Cette période soulève pourtant de nombreuses questions, dès lors qu’on interroge la présence
des parfums : quels types de produits ont été utilisés pour les recettes de parfum ? On s’intéressera
précisément aux traités et aux recettes (les secretis), aux processus de fabrication, à commencer par les
produits (eau parfumée, huile parfumée, pommade, massapan, onguent, baume, poudre, concrète,
pastille, pomme de senteurs).
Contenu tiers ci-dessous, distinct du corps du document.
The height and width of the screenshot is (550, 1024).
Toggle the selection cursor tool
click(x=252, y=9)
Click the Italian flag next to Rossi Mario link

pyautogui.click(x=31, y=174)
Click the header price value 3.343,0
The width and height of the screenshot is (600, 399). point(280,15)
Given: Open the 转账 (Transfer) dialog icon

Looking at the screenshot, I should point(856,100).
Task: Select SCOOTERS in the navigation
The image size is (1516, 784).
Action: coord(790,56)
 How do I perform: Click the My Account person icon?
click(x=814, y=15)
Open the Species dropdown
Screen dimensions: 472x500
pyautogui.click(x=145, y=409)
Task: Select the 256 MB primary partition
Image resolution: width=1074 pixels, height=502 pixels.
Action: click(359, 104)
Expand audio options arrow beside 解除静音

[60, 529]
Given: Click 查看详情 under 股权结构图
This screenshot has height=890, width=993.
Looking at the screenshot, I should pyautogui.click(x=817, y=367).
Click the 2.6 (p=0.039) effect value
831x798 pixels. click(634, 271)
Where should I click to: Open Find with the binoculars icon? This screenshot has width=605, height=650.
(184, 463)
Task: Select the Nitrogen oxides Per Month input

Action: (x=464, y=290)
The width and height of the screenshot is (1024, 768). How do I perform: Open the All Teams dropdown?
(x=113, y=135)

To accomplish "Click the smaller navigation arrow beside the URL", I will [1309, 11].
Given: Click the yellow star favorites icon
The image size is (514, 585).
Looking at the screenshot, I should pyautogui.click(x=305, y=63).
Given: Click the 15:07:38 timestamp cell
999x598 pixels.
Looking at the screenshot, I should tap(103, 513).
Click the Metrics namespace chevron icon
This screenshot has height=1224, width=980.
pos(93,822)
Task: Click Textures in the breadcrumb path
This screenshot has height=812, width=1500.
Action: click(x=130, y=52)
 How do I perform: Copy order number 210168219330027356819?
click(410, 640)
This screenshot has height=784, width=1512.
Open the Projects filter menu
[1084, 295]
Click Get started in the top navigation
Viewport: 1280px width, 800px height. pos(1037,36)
Par exemple, on pourra interroger l’importance du bois d’aloès apporté
par des ambassadeurs de Siam comme cadeau au roi Louis XIV : la préciosité de ce bois, pouvait-elle
se comparer à la myrrhe, apportée au Christ par les rois mages ? Mais l’histoire des usages sociaux des
parfums sera également centrale (la relation entre l’homme et les parfums ; les essences parfumées et
le pouvoir sacré qu’elles pouvaient conférer à celui qui les utilisait ; le rôle des parfums pour
combattre la peste ; la professionnalisation du parfumeur/apothicaire/herboriste/alchimiste).
Les sources, manuscrites et imprimées, ne manquent pas pour répondre à ces questions : la
Bibliothèque de Pharmacie de Paris ou le département des Manuscrits de la BNF renferment de
précieux documents qui permettent d’explorer autant les usages des parfums que leurs modes de
fabrication. Par exemple, les « Maximes d’éducation et direction puérile » (adressés au futur
Louis XIV) mettent en évidence le le du parfum dans l’art de devenir roi, car le parfum avait pour
effet l’embellissement, mais il permettait aussi d'affirmer le pouvoir sacré du souverain. On pourra
compléter ces sources normatives par des recherches dans les archives et particulièrement dans les
inventaires de boutiques à parfum du XVIe siècle qui nous montrent tous les produits nécessaires à
l’exercice du métier de parfumeur et témoignent de la complexité du métier d’apothicaire. L’ensemble
de ces documents permet aussi de proposer une histoire sensorielle et olfactive de la Renaissance,
période qui promouvait l’idée que les odeurs pouvaient tout guérir, tout protéger. La vieillesse du
corps, les rides, les tâches, mais aussi (voire surtout) les maladies pouvaient être combattues
olfactivement.
Si cette recherche vise à distinguer une économie de la beauté spécifique à la Renaissance,
l’analyse des documents permettra de traiter aussi les soins médicaux, la teinture, l’art de faire des
confitures et de la cuisine en général. Il faudra donc interroger la transmission de ces recettes :
traditionnellement, elles étaient entre les mains de particuliers qui les conservaient jalousement, ne les
publiant pas ou seulement dans des ouvrages « réservés aux femmes ». Parfois les ingrédients
stupéfient les contemporains que nous sommes : de la cendre de tête de chien, de la tête de vipère, des
testicules de coq, des cendres de limaçon, etc. ! Vers le milieu du XVIe siècle, on assiste à un
épanouissement de la littérature féminine : à cette époque, dans les milieux aisés, il était courant que
les femmes s’intéressent à la médecine, à l’alchimie et à la cosmétologie et les recettes de parfums
étaient alors très prisées par ce public particulier.
La Renaissance produit dans le domaine de la parfumerie et des cosmétiques des
bouleversements dont il faudra prendre la mesure et qu’il faudra comparer à ceux qui affectent les
autres arts et sciences. La recherche proposée se trouve à la croisée de nombreuses disciplines :
histoire des sciences (alchimie, chimie), histoire de la médecine (guérison par les odeurs), histoire des
techniques (l’alambic révolutionne la fabrication en permettant la production de l’alcool et des huiles
essentielles), histoire religieuse (usages sacrés des parfums), histoire économique et commerciale (les
nouvelles voies maritimes et commerciales ouvertes d' abord par le Portugal vers le marché mondial
des épices et parfums d'Orient), histoire des genres (y a-t-il des usages féminins et masculins des
parfums ?), histoire de l’artisanat (la ganterie et le cuir, qu'il convient aussi de parfumer : la confrérie
établie en XVIIe siècle sera celle des « parfumeurs et gantiers »). À l’intersection de toutes ces
approches se trouve une histoire de la cour renouvelée par son inscription dans une perspective
sensorielle, qui permettra aussi de définir une Renaissance olfactive.